- [ページ抜粋]
^^^^

お料理説明・背景
トスカーナ州シエナ、中世ではフィレンツェと勢力を競い合った有力都市。今も中世の美しい街並みと、伝統文化を色濃く残す街だ。フィレンツェのようにイタリア統一後首都になったりと近代化の波に飲まれなかった分、シエナの美しさは、まるで宝石のようにその時を留め、今も輝いている。
そんなシエナの中心であるカンポ広場のすぐ裏で生まれ育ったマティルデさん、生粋のシエナっ子、セネーゼだ。家のベランダからは、カンポ広場にあるシエナのシンボルで市庁舎でもある塔「トッレ・デル・マンジャ」を間近に臨む。
取材の日も、シエナの中世から続く伝統的な祭り「パリオ」のパレードが、鼓笛を高らかに鳴らしながら家の下を通り過ぎて行き、「これがシエナ!」と感動したものだ。

^^^^

- [抽出情報]

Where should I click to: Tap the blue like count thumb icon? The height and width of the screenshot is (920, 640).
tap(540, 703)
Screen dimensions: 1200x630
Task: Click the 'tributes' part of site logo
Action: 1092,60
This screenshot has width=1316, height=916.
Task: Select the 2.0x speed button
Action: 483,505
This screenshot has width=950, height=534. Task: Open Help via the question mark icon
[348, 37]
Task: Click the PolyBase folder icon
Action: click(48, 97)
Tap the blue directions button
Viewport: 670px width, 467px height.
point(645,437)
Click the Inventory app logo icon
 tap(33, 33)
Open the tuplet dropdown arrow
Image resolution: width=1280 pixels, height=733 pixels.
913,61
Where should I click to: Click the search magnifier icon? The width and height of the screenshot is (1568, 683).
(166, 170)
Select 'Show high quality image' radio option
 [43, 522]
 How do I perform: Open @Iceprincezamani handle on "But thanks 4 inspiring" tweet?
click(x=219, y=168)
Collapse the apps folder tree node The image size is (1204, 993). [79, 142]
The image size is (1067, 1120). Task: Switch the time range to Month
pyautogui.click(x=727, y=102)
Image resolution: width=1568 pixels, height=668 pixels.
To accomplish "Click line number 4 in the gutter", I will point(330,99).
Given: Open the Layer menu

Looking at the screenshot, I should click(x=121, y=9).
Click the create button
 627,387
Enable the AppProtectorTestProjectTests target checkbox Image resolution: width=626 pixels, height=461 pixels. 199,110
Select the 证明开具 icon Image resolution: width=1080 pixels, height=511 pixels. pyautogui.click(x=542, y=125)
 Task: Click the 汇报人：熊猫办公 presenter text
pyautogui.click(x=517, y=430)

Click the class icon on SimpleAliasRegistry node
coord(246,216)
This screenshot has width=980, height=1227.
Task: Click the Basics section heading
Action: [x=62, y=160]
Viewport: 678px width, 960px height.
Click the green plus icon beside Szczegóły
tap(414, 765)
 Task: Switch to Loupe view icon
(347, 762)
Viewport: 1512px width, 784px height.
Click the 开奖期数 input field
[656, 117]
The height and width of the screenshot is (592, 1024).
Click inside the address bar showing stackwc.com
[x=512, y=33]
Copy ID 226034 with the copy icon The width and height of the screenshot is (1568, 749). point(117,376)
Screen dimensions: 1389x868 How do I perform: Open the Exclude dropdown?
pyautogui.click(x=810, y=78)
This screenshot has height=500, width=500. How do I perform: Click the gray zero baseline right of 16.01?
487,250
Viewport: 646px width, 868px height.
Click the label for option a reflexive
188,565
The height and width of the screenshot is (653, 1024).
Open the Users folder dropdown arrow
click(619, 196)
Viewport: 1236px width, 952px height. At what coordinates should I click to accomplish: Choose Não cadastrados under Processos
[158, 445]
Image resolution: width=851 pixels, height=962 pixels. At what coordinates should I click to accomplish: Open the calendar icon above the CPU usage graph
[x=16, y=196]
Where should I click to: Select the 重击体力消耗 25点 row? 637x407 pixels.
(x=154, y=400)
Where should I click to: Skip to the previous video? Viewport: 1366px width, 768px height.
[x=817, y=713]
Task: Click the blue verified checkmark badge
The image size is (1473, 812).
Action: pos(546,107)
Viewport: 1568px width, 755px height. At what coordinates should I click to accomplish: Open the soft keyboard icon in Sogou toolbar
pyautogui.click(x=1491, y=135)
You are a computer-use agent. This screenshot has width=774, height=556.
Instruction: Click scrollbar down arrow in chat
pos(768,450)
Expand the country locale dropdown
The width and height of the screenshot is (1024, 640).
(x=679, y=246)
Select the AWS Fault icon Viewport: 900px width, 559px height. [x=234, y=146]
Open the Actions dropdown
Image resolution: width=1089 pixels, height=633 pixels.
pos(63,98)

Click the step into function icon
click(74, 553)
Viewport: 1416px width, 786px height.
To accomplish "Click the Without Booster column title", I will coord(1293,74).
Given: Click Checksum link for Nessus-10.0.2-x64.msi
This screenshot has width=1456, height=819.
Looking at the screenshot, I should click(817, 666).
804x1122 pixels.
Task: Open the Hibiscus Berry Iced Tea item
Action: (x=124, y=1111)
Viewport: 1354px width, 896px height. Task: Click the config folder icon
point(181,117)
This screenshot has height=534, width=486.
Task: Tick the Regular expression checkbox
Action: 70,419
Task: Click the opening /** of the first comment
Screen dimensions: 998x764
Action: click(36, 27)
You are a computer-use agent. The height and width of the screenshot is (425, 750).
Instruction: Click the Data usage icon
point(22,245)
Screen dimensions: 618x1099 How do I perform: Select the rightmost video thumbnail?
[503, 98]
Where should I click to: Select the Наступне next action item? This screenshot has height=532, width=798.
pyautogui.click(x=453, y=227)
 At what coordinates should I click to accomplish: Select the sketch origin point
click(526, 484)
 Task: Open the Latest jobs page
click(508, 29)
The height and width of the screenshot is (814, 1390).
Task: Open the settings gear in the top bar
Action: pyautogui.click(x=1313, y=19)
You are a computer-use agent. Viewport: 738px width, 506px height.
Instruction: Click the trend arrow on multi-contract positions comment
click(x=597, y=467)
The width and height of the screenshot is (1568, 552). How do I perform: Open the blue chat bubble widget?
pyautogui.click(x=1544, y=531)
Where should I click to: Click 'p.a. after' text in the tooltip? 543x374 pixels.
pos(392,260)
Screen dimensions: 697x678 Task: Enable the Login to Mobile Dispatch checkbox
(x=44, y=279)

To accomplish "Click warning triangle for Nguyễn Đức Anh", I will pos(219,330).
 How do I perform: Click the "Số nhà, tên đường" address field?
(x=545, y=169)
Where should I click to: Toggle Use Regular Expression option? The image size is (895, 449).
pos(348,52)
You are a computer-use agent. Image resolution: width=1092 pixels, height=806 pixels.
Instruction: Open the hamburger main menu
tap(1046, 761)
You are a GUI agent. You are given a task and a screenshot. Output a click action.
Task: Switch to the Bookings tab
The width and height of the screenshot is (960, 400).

^^^^

- [課題の内容]
1. ページ抜粋で、カンポ広場にあり市庁舎でもある塔は何と呼ばれているか。
2. ページ抜粋の中でかぎかっこ「」に入っている語句を、出てくる順にすべて挙げてください。
3. ページ抜粋の「そんなシエナの中心であるカン」から「シエナ!」と感動したものだ。」までのすべてを、そのまま書き出すこと。
エントリーは使わなくてよい。

- [解答]
1. トッレ・デル・マンジャ

2.
トッレ・デル・マンジャ
パリオ
これがシエナ!

3.
そんなシエナの中心であるカンポ広場のすぐ裏で生まれ育ったマティルデさん、生粋のシエナっ子、セネーゼだ。家のベランダからは、カンポ広場にあるシエナのシンボルで市庁舎でもある塔「トッレ・デル・マンジャ」を間近に臨む。
取材の日も、シエナの中世から続く伝統的な祭り「パリオ」のパレードが、鼓笛を高らかに鳴らしながら家の下を通り過ぎて行き、「これがシエナ!」と感動したものだ。